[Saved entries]
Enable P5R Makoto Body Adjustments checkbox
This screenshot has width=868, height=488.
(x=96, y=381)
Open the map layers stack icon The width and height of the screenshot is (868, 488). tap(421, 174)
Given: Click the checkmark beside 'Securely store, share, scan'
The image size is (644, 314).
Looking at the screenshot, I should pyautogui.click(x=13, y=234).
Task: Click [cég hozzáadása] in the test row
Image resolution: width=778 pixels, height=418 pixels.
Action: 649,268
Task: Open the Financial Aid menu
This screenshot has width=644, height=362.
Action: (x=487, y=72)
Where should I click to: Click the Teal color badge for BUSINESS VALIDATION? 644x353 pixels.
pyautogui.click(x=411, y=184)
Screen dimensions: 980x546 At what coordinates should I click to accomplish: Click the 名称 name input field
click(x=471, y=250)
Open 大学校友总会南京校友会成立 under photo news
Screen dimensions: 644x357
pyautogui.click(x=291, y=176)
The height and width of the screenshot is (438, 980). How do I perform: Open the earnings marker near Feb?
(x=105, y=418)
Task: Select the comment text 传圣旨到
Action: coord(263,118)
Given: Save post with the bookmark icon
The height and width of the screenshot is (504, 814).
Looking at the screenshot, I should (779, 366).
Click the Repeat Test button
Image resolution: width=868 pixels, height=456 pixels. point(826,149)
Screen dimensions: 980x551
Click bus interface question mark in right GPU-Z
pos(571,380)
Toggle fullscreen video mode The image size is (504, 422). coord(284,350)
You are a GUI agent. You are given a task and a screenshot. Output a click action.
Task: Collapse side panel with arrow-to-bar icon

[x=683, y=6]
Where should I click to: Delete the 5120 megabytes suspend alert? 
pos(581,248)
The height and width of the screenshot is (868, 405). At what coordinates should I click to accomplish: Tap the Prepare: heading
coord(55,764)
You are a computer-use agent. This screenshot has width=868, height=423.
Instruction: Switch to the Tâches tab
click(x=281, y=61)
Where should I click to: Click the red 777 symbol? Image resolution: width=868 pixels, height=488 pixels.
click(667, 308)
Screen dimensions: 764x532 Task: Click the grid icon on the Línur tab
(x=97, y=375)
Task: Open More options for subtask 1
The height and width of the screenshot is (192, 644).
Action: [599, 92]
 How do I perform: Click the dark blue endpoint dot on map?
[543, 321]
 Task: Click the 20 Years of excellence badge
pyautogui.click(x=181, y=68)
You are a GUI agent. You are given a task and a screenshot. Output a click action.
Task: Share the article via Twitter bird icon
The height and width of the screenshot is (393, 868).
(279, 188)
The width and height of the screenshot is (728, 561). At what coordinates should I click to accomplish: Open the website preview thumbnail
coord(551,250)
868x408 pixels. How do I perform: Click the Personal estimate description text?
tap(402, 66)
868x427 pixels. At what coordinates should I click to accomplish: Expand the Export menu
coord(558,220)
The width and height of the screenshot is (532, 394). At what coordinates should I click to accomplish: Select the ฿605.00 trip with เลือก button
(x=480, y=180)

**Task instructions:** Every entry that appears above should be duplicated exactly.

**Exercise answer:**
Enable P5R Makoto Body Adjustments checkbox
This screenshot has width=868, height=488.
(x=96, y=381)
Open the map layers stack icon The width and height of the screenshot is (868, 488). tap(421, 174)
Given: Click the checkmark beside 'Securely store, share, scan'
The image size is (644, 314).
Looking at the screenshot, I should pyautogui.click(x=13, y=234).
Task: Click [cég hozzáadása] in the test row
Image resolution: width=778 pixels, height=418 pixels.
Action: 649,268
Task: Open the Financial Aid menu
This screenshot has width=644, height=362.
Action: (x=487, y=72)
Where should I click to: Click the Teal color badge for BUSINESS VALIDATION? 644x353 pixels.
pyautogui.click(x=411, y=184)
Screen dimensions: 980x546 At what coordinates should I click to accomplish: Click the 名称 name input field
click(x=471, y=250)
Open 大学校友总会南京校友会成立 under photo news
Screen dimensions: 644x357
pyautogui.click(x=291, y=176)
The height and width of the screenshot is (438, 980). How do I perform: Open the earnings marker near Feb?
(x=105, y=418)
Task: Select the comment text 传圣旨到
Action: coord(263,118)
Given: Save post with the bookmark icon
The height and width of the screenshot is (504, 814).
Looking at the screenshot, I should (779, 366).
Click the Repeat Test button
Image resolution: width=868 pixels, height=456 pixels. point(826,149)
Screen dimensions: 980x551
Click bus interface question mark in right GPU-Z
pos(571,380)
Toggle fullscreen video mode The image size is (504, 422). coord(284,350)
You are a GUI agent. You are given a task and a screenshot. Output a click action.
Task: Collapse side panel with arrow-to-bar icon

[x=683, y=6]
Where should I click to: Delete the 5120 megabytes suspend alert? 
pos(581,248)
The height and width of the screenshot is (868, 405). At what coordinates should I click to accomplish: Tap the Prepare: heading
coord(55,764)
You are a computer-use agent. This screenshot has width=868, height=423.
Instruction: Switch to the Tâches tab
click(x=281, y=61)
Where should I click to: Click the red 777 symbol? Image resolution: width=868 pixels, height=488 pixels.
click(667, 308)
Screen dimensions: 764x532 Task: Click the grid icon on the Línur tab
(x=97, y=375)
Task: Open More options for subtask 1
The height and width of the screenshot is (192, 644).
Action: [599, 92]
 How do I perform: Click the dark blue endpoint dot on map?
[543, 321]
 Task: Click the 20 Years of excellence badge
pyautogui.click(x=181, y=68)
You are a GUI agent. You are given a task and a screenshot. Output a click action.
Task: Share the article via Twitter bird icon
The height and width of the screenshot is (393, 868).
(279, 188)
The width and height of the screenshot is (728, 561). At what coordinates should I click to accomplish: Open the website preview thumbnail
coord(551,250)
868x408 pixels. How do I perform: Click the Personal estimate description text?
tap(402, 66)
868x427 pixels. At what coordinates should I click to accomplish: Expand the Export menu
coord(558,220)
The width and height of the screenshot is (532, 394). At what coordinates should I click to accomplish: Select the ฿605.00 trip with เลือก button
(x=480, y=180)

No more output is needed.